April 8, 2021
MWe'll all been there before. 5:00pm rolls around, we log off our last video call of the day, and we're absolutely zonked.
There have been days where so much Zoom has left me feeling too tired for Netflix. And that's saying something.
Lucky for us, Professor Jeremy Bailenson — founding director of the Stanford Virtual Human Interaction Lab — recently published new research on so-called "Zoom Fatigue."
This is the first peer-reviewed article looking at the fatigue video calls can cause from a psychological perspective. The paper touches on four main problems and presents corresponding solutions, which I've found incredibly helpful.
Let's give them a closer look.
When you're on a video call, you're often only a foot or so away from your screen. This level of eye contact and the size of faces on screen isn't natural, argues Bailenson.
Think about real life. It's pretty rare to be so close to somebody else for a prolonged period of time. As humans, we subconsciously read and process nonverbal cues, and doing this at such a close distance can put us into overdrive.
This is exacerbated in one-on-one calls, where the participant window is generally larger, thus making them feel even closer to you.
A Simple Solution: Get off fullscreen mode
By sizing down your windows, it creates a sense of space between you and the other participants, which can help reduce the psychological intensity of the experience. This is especially in one-to-one.
Imagine if someone followed you around all day with a mirror, giving you a real-time look at your facial expressions as you go about your life.
You'd watch yourself talking through a presentation, sharing tough feedback with a direct report on your team, or simply looking engaged while listening to a teammate talk.
For most of us, this would be exhausting, yet it's pretty much what we're doing in Zoomland if we leave our own camera on. Bailenson suggests that the effects of looking at yourself in a virtual mirror can cause mental fatigue and emotional exhaustion:
“It’s taxing on us. It’s stressful. And there’s lots of research showing that there are negative emotional consequences to seeing yourself in a mirror.”
A Simple Solution: Hide Self View
This is my favorite Zoom hack by far and is normally the first thing I do when joining a meeting. It not only provides some of the psychological benefits Bailenson mentions, but it also helps me feel more present and engaged. Here's how to do it.
Let's face it, most of us are way less mobile than we used to be.
Our lives, previously spread across cities and towns, are now confined to a bedroom, a kitchen, and maybe a home office if we're lucky.
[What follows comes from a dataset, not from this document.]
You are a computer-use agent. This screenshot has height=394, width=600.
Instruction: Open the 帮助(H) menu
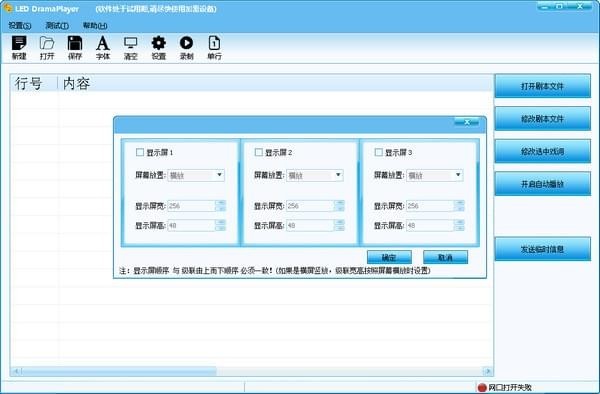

There's tons of research pointing to the benefits of movement, not just for our health, but for our creativity and cognitive capacity as well. Just because we're at home on meetings, doesn't mean we need to be completely still.
While at first, it might seem awkward, finding ways to move during your Zoom calls can be incredibly energizing. I've found experimenting with standing desks, external monitors, and brief breaks can make a huge difference to my days.
A Simple Solution: Reset Your Set-Up
Think about your room set-up and see if you can create alternate camera positions. By setting up an external webcam or keyboard, you can increase the distance from your screen and give yourself more mobility to move around your room during a meeting.
(Bonus) 20-minute bell — this is another great practice from SIYLI that I've been experimenting with. Simply use a timer on your phone (I prefer Insight Timer for the dope bell selection) and have it chime softly every 20 min or so. When it does, encourage everyone in the meeting to stand up, move about, and have a short stretch break before sitting down and resuming the meeting.
We naturally look for and process a massive amount of nonverbal cues from others in a normal conversation.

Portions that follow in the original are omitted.